Take this pompous headine from its "report" marking the one-year anniversary of the shootout at Nisoor Square in Iraq: "On Anniversary of Civilian Shootings by Blackwater in Iraq, Amnesty International Calls on US Government to Hold Military Contractors Accountable."
All well and good, but where has Amnesty been over the past year? The headline shows the group is way, way behind the curve, out of touch with the facts, and reduced to a Scahillian poodle nipping and yapping to make itself relevant in the media.
That's too bad, because Amnesty could be adding a lot to the debate on private military and security contractors, and to accountability in general.
Let's pick apart Amnesty's September 22 release and get to the facts:
Amnesty: "Amnesty International today condemned the US government for failing to hold anyone accountable for the deaths."
Fact: The US government has been working hard to hold people accountable for the deaths. As Blackwaterfacts reported on August 18 - a month before Amnesty's statement - the Justice Department sent "target letters" to six Blackwater guards, the first public indication that individuals have been targeted for prosecution. Like it or not, American justice is slow and deliberate. It can't be speeded up to coincide with anniversaries.

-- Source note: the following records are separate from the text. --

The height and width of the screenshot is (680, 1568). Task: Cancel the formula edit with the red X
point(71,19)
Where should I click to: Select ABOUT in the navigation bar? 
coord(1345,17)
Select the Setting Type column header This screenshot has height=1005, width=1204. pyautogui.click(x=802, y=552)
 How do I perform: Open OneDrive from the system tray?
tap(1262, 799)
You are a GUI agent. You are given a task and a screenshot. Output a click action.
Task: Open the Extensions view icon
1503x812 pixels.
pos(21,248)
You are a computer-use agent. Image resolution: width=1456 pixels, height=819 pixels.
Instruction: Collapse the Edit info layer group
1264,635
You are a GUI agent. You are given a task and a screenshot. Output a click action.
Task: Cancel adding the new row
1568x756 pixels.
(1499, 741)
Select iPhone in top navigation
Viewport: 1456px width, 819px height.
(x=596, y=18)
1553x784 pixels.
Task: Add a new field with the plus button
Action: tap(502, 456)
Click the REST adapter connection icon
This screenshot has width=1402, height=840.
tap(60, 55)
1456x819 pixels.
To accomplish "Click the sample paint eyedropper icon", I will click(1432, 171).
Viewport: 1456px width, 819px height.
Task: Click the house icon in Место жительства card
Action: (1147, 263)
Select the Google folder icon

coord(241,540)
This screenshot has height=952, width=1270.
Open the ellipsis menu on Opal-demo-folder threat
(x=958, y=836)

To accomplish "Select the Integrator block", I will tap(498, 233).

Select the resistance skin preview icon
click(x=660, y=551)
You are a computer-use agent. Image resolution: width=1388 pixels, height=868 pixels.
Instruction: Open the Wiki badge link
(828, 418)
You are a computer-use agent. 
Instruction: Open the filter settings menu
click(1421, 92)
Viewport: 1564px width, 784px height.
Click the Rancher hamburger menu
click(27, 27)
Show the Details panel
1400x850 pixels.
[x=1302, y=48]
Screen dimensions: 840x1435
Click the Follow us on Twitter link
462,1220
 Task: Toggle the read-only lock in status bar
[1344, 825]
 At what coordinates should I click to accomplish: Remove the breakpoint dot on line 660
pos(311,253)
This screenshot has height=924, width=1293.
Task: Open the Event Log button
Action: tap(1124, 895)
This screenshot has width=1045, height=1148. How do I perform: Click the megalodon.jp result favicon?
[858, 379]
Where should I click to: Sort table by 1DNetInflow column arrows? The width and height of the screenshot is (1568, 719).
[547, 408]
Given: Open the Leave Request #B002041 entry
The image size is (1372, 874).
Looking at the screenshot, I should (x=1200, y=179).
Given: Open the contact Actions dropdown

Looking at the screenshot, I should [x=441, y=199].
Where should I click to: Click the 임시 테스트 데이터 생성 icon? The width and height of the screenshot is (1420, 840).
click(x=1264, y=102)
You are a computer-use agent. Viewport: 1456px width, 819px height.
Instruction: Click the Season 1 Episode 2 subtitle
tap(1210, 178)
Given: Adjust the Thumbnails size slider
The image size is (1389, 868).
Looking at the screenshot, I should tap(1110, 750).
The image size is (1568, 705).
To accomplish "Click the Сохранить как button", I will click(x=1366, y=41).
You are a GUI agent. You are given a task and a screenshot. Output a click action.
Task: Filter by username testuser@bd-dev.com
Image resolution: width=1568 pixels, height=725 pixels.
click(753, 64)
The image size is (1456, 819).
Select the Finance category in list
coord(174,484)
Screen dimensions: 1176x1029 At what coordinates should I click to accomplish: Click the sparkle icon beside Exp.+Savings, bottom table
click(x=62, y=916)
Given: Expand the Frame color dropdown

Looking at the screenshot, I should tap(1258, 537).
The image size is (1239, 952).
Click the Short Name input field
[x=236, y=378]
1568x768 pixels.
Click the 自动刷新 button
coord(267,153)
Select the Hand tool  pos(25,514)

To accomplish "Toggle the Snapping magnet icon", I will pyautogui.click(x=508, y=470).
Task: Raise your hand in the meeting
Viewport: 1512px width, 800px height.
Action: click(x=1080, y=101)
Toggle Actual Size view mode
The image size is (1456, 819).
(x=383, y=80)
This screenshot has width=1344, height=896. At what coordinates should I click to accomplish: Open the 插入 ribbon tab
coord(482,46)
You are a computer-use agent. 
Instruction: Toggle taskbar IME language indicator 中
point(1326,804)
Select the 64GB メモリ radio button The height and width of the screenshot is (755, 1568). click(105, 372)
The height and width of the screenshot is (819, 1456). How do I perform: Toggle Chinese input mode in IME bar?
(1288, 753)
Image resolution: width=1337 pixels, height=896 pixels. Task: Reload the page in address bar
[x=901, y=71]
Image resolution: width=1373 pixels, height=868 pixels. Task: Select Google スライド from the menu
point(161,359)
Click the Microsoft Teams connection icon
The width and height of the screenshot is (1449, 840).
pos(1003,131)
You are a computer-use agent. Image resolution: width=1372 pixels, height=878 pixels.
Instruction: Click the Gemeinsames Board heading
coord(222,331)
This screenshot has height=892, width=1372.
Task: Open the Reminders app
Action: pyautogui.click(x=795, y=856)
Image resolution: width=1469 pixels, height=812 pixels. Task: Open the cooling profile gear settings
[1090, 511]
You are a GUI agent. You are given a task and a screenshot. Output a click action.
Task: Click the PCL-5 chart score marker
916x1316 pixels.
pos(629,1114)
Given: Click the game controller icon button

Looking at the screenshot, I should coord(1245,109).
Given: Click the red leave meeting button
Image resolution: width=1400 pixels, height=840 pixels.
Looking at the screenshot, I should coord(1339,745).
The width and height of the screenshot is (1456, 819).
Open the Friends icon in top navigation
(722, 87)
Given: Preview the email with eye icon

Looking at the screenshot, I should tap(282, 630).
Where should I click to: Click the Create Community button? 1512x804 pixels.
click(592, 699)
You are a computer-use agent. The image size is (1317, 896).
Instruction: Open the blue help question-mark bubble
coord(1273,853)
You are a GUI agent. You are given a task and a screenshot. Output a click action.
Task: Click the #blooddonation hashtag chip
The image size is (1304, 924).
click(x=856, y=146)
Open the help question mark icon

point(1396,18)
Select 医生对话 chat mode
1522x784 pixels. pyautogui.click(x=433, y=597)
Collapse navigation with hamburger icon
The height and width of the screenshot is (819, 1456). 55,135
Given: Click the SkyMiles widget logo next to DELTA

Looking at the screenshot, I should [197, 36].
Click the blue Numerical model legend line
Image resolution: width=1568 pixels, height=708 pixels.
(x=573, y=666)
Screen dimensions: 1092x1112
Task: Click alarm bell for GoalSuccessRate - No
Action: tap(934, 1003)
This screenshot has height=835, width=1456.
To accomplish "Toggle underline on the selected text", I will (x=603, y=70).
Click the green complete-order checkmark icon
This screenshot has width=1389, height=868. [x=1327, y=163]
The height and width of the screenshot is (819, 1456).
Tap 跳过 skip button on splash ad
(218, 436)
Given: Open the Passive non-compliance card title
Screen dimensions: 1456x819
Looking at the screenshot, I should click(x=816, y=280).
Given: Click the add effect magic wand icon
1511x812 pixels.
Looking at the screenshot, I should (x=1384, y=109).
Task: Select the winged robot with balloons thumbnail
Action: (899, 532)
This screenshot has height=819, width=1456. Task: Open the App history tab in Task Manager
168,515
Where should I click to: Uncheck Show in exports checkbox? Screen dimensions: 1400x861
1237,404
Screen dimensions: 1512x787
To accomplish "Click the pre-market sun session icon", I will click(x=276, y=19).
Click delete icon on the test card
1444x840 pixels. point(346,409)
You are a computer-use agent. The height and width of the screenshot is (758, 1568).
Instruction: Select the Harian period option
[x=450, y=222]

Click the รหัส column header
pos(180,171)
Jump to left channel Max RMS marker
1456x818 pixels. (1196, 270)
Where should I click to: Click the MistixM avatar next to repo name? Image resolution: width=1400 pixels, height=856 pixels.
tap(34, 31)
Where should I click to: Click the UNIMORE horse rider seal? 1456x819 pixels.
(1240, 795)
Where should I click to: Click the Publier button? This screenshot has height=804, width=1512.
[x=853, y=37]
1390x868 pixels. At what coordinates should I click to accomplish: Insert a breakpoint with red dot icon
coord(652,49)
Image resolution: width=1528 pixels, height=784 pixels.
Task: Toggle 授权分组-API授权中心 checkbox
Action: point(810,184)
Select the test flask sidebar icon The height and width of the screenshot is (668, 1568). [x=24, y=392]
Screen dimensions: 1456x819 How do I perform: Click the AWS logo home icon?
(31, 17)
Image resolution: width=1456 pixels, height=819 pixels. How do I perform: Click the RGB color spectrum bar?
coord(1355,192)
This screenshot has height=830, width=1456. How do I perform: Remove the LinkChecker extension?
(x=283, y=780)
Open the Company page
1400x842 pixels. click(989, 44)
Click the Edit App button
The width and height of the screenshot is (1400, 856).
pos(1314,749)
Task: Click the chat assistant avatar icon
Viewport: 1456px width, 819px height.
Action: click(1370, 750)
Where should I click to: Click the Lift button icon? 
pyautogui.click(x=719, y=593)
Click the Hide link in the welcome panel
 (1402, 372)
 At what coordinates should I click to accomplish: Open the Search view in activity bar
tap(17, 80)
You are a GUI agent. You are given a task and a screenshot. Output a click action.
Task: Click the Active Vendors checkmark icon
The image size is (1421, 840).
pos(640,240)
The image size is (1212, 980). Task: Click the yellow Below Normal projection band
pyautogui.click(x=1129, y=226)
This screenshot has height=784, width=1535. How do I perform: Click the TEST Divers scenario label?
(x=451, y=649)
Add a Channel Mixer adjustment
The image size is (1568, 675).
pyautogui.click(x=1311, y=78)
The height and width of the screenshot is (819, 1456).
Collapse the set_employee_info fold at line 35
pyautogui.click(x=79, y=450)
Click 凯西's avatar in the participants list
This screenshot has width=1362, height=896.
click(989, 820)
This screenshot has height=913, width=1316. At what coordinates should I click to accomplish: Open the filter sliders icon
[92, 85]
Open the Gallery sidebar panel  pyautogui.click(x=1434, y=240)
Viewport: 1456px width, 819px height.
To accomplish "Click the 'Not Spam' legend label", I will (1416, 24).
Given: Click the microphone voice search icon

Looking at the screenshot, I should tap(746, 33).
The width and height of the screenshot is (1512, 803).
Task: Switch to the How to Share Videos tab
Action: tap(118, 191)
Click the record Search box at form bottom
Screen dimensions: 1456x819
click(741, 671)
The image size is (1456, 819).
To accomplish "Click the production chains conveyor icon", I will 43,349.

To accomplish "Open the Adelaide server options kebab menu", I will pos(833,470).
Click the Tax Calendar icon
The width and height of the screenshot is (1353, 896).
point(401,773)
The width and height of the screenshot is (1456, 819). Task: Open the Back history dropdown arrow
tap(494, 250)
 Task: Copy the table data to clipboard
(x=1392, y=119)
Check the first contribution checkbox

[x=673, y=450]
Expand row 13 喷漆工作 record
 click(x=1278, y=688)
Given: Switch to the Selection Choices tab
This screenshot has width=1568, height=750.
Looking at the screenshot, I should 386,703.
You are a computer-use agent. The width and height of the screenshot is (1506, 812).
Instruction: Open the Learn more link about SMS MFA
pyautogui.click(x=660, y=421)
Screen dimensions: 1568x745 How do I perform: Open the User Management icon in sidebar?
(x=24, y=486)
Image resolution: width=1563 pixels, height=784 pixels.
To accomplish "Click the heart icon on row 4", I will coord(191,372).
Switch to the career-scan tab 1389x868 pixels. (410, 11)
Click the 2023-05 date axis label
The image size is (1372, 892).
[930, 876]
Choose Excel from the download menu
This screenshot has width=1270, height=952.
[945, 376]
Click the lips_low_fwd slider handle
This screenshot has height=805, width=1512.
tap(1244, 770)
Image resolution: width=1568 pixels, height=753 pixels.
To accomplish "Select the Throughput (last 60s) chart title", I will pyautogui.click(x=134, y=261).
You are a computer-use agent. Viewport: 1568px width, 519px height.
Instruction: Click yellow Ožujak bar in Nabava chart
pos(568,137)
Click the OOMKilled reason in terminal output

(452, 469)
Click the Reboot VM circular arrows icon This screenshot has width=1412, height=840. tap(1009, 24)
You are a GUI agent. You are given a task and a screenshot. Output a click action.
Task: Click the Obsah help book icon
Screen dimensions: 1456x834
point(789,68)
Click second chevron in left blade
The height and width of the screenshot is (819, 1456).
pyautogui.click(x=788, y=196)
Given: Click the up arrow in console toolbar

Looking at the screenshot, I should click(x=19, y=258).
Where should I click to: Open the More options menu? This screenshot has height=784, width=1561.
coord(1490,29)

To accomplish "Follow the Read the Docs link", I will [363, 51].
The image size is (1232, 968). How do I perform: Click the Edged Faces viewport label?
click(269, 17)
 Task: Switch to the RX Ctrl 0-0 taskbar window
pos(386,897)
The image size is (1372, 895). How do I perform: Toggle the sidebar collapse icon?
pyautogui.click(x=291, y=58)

Amnesty: "'The U.S. government has failed to ensure legal accountability for widespread abuses by civilian contractors,' said Larry Cox, executive director of Amnesty International USA. 'Iraqi and U.S. investigations have determined that this assault was an unjustifiable use of force against civilians. And yet, a year later, we are still waiting for justice in this case. Robust protections must be in place to guarantee that personnel are held accountable for indiscriminate shootings and killings of civilians.'"
Fact: Cox is mistaken; the accountability measures are in place, as this blog reported last November. Congress has modernized its laws and the administration has tightened its procedures. Amnesty International seems not to realize that Blackwater CEO Erik Prince personally asked Congress for tightened accountability in his testimony before the Waxman Committee on October 2, 2007.
Finally, Amnesty quotes Congressman David Price (D-NC) about the need to expand the Military Extraterritorial Jurisdiction Act (MEJA).
Again, Amnesty is way behind. Blackwater Chairman Erik Prince publicly called for accountability under MEJA. The Blackwater chief endorsed Congressman Price's call for other types of expanded accountability nearly a year ago during the Waxman hearings. The House, with full bipartisan support, overwhelmingly passed the Blackwater-approved legislation a few days later.
The timeline shows that Blackwater has been further out-front on the accountability issue than has Amnesty International.